You Can Now Send Micro-Transactions With Zero Fees On Coinbase - barmstrong
http://blog.coinbase.com/post/57483182558/you-can-now-send-micro-transactions-with-zero-fees
======
M4v3R
This only works between Coinbase accounts, which kind of defeats purpose of
Bitcoin - because it requires both parties to be tied to a single company.
Thus I don't see anything revolutionary about this - many Bitcoin services
already implement that feature for transfers between their accounts.

What I want to see (and I will try to develop in my upcoming service) is a
protocol that lets you transfer Bitcoins between different services instantly.

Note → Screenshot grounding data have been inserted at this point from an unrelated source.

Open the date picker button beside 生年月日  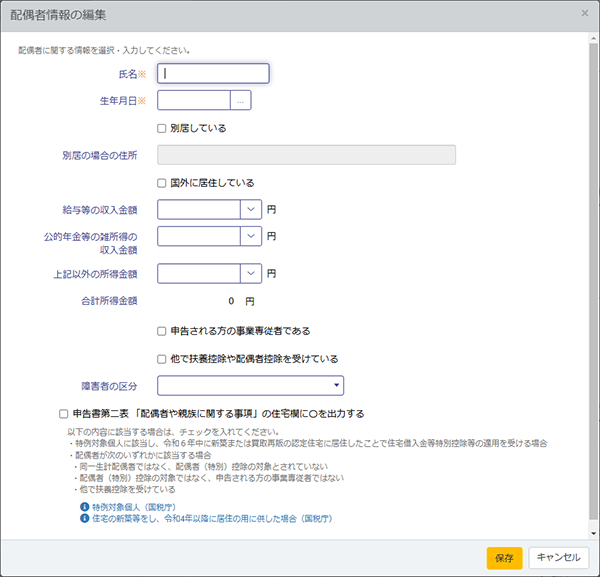[x=241, y=100]
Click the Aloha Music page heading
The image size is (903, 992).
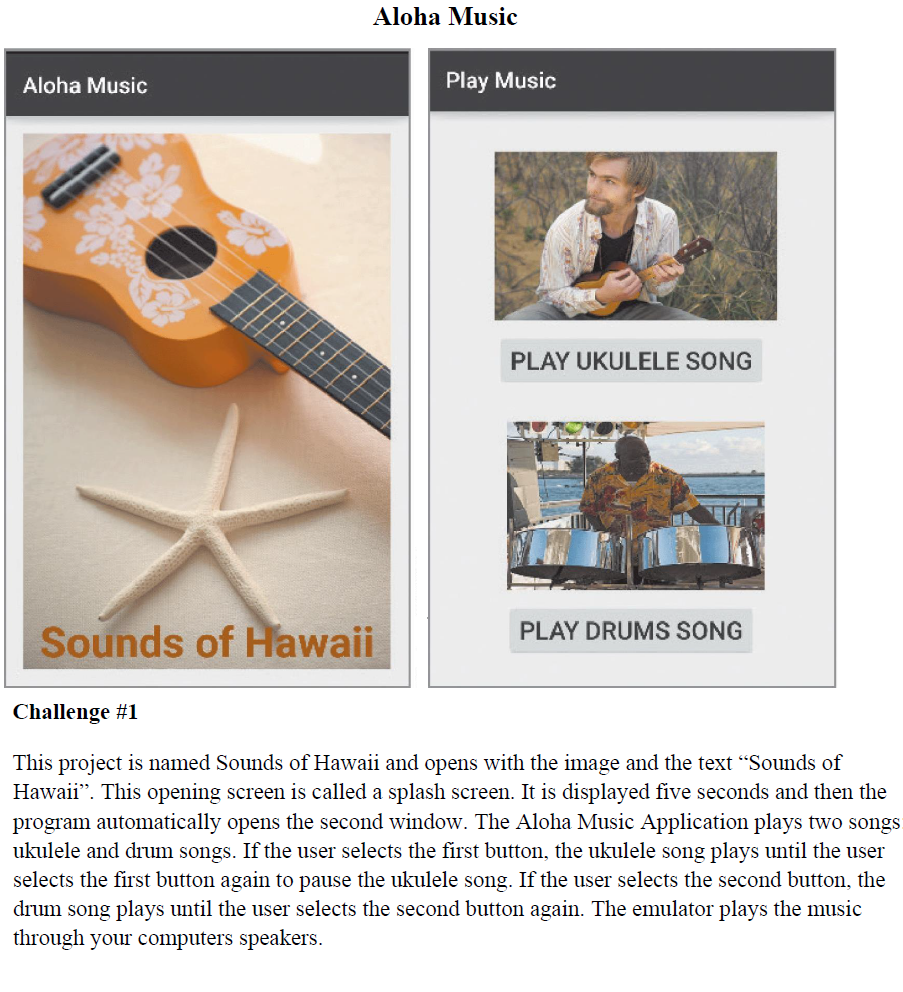click(445, 17)
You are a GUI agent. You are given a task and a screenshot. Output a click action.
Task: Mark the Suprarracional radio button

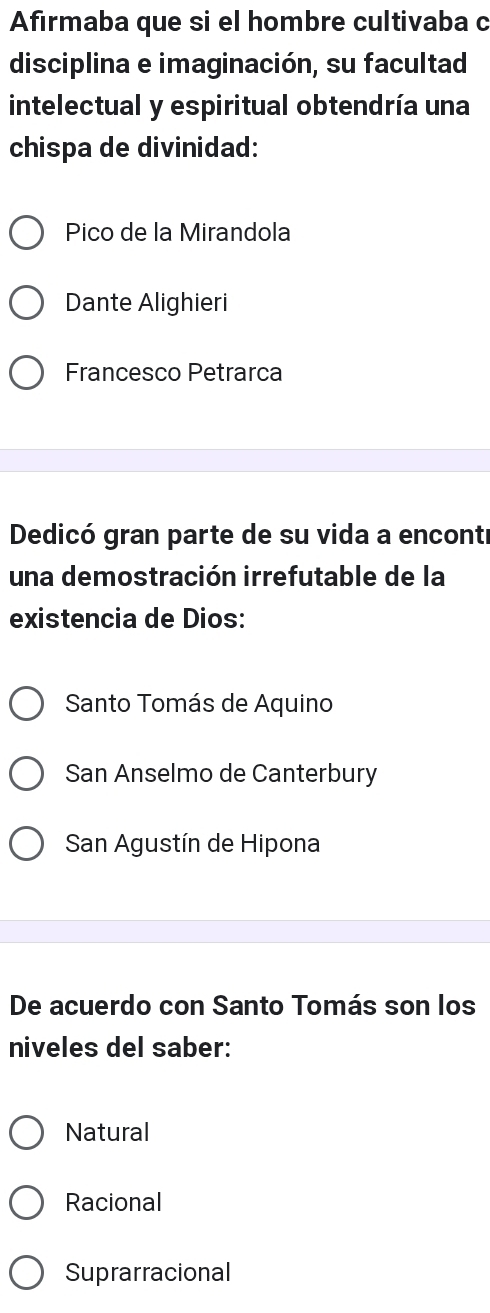[27, 1273]
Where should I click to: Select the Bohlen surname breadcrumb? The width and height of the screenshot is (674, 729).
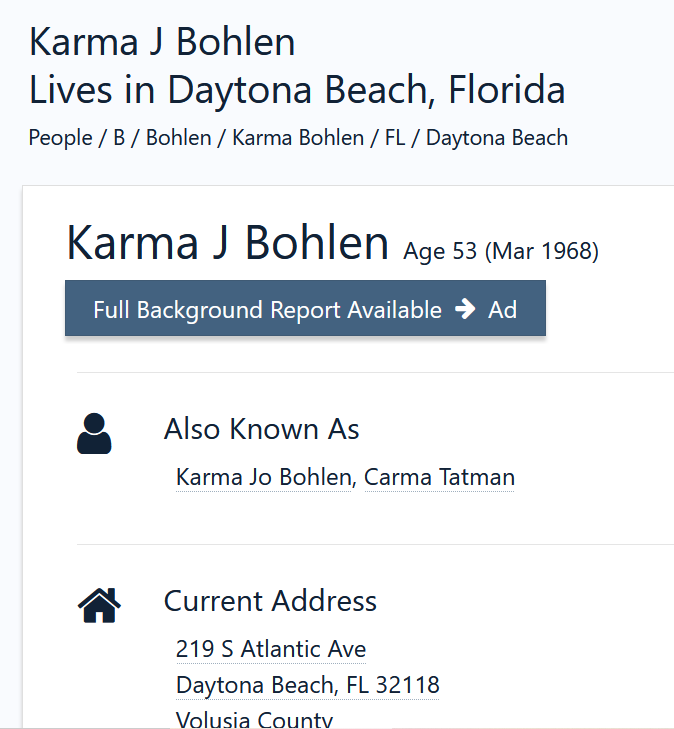pyautogui.click(x=179, y=137)
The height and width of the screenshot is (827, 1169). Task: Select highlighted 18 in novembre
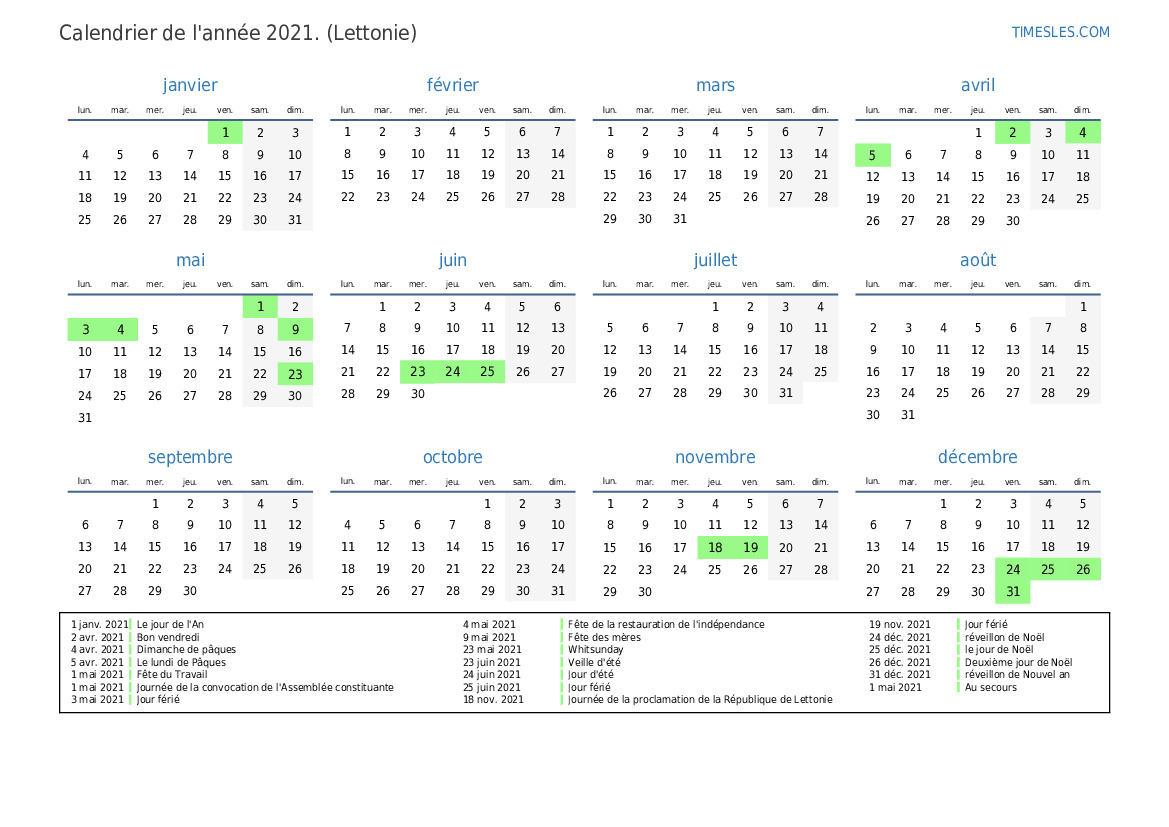coord(715,547)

Right now it takes 6 confirmations in most services to receive a payment, but
with a mutual trust between them the confirmation time could be essentially
cut to zero. Mt.Gox tried to do something like that with their "Green
addresses", but it didn't catch on.

------
citricsquid
I think that if Bitcoin is going to succeed it will be because of bank-like
institutions using Bitcoin as the underlying protocol that the average
consumer doesn't interact with -- but could if they want to, so this is a
fantastic first step. At present money in the bank is not "money" "in" the
"bank", it's an entry in a database that is reconciled every so often, Bitcoin
should be used in a similar way for it to be compatible with current consumer
behaviours -- expectations of protections against fraud (chargebacks), human
error etc.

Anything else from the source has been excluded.